The
best diner in the known universe is a place called the Modern Diner, a
wood-paneled, neon-signed, time-battered Sterling Streamliner that’s been
stationed since 1941 on a slow stretch of Main Street in Pawtucket, Rhode
Island. At the Modern, every person is a “hon” or a
“sweetie” and every portion is extra-large. The air is thick with grease and
the floor sometimes sticky with spilled syrup; the coffee is a little burnt but
still, somehow, magically, bone-warming; the bar has only the basics and
exactly nothing more. Like the best diners, it is wholly competent but totally,
willfully unexceptional. In college, friends and I — hungry, hung-over, tired —
piled into a Zipcar and drove there and back, twenty
minutes each way through the industrial, early-morning grayness of New England,
for fried eggs and coffee and company before morning classes; to this day, I
miss it fiercely.
Hopscotch
has brown-and-tan checkered tile floors and red pleather stools and a
steak-and-eggs breakfast entrée, but it is not a diner, not really.
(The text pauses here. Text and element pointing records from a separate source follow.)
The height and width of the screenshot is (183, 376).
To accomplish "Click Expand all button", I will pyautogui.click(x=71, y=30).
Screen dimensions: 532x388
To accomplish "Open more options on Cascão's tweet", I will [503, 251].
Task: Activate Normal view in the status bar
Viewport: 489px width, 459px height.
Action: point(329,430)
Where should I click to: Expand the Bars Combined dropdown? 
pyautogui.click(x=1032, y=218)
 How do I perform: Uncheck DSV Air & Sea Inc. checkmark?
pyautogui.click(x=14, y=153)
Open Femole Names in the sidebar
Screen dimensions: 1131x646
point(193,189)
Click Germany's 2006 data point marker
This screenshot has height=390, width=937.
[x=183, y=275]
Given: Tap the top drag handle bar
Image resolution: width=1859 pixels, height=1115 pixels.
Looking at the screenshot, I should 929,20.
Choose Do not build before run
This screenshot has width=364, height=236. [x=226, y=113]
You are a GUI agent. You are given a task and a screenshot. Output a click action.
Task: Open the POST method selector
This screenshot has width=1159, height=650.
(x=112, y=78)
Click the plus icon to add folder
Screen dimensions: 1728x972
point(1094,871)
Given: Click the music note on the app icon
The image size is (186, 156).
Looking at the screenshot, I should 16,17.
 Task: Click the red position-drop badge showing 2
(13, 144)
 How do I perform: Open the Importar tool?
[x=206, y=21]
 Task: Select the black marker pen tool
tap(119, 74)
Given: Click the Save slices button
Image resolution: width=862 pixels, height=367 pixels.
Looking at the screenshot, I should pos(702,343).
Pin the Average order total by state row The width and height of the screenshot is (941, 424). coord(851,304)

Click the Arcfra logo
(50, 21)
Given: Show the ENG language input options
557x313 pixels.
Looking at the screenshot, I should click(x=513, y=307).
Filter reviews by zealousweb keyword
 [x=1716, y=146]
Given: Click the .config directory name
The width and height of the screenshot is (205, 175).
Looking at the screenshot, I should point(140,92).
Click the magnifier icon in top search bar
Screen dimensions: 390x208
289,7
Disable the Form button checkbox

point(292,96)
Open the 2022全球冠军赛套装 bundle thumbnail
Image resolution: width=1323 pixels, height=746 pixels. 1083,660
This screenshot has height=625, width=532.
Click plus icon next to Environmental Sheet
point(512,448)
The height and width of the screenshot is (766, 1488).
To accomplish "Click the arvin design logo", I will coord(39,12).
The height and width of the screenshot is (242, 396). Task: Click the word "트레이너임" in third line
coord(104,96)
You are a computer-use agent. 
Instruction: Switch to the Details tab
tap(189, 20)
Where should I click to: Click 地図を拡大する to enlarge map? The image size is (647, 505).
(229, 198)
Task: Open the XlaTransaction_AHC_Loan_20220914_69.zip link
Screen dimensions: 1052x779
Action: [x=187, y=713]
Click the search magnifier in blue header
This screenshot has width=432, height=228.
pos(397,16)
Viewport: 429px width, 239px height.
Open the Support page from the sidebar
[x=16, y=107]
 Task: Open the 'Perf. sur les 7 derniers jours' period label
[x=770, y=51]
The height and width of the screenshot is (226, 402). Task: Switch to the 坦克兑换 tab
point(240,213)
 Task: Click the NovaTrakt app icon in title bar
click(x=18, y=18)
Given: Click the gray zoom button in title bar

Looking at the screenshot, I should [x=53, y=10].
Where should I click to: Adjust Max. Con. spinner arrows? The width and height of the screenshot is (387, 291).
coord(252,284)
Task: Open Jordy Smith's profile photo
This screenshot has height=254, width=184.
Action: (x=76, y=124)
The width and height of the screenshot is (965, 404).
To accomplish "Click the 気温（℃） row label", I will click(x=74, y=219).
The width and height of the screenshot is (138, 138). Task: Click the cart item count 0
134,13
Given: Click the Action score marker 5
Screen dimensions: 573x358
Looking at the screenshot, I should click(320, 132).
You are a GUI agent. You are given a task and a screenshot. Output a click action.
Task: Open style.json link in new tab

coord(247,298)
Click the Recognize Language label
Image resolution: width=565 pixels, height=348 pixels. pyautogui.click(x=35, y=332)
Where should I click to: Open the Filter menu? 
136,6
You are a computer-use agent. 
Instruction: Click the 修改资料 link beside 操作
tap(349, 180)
The counter
is marble instead of linoleum and the wings come with chili-miso sauce and the
blog buzz is deafening and the food and drinks are really, really good; there
is a certain ambition, a willful exceptional-ness on display here, one that
runs completely counter to the diner ethos. All of which is perfectly fine
because Hopscotch is patently not trying to be a diner, not even one of those cheesy
upscale ones — it’s a nice bar-restaurant with cloth napkins and all that
aforementioned buzz. The food is gently Japanese-inflected; the very-popular-in-its
own right drinks program focuses heavily on beer and whiskey and elegant retoolings of classic cocktails. The coffee is probably never
burnt and the bar has all the basics, and then some: obscure Asian scotches;
Asahi on tap; shiny equipment; dapper bartenders; a menu that occasionally
spells “rum” the fancy way, “rhum.” It is a sleek
place, a studied place, a place where cocktails run $9 to $12 apiece. It is
approximately seventeen bajillion times hipper than the
Modern, or, really, any place that can confidently call itself an authentic
diner.
But
on a freezing Sunday night, with Aretha squalling and swooning on the soundsystem and the faintest hints of condensation lacing
the windows, maybe authenticity is overrated, or at least fluid. The family in
the corner has just been reunited after a very long time, the little ones
happily playing with their food while the grownups grouse good-naturedly about
jet lag. Jenny, one of the owners, greets everyone, squeezing through the
narrow space with the grace of someone who’s been doing this for awhile. The Maple Old Fashioned is just rye, a splash each
of maple syrup and bitters, and nothing else, served amber and autumnal over
ice. It is more smoky and less sweet than a lot of Old Fashioneds,
a little tannic even, in a good way — cool, but yet, somehow, bone-warming.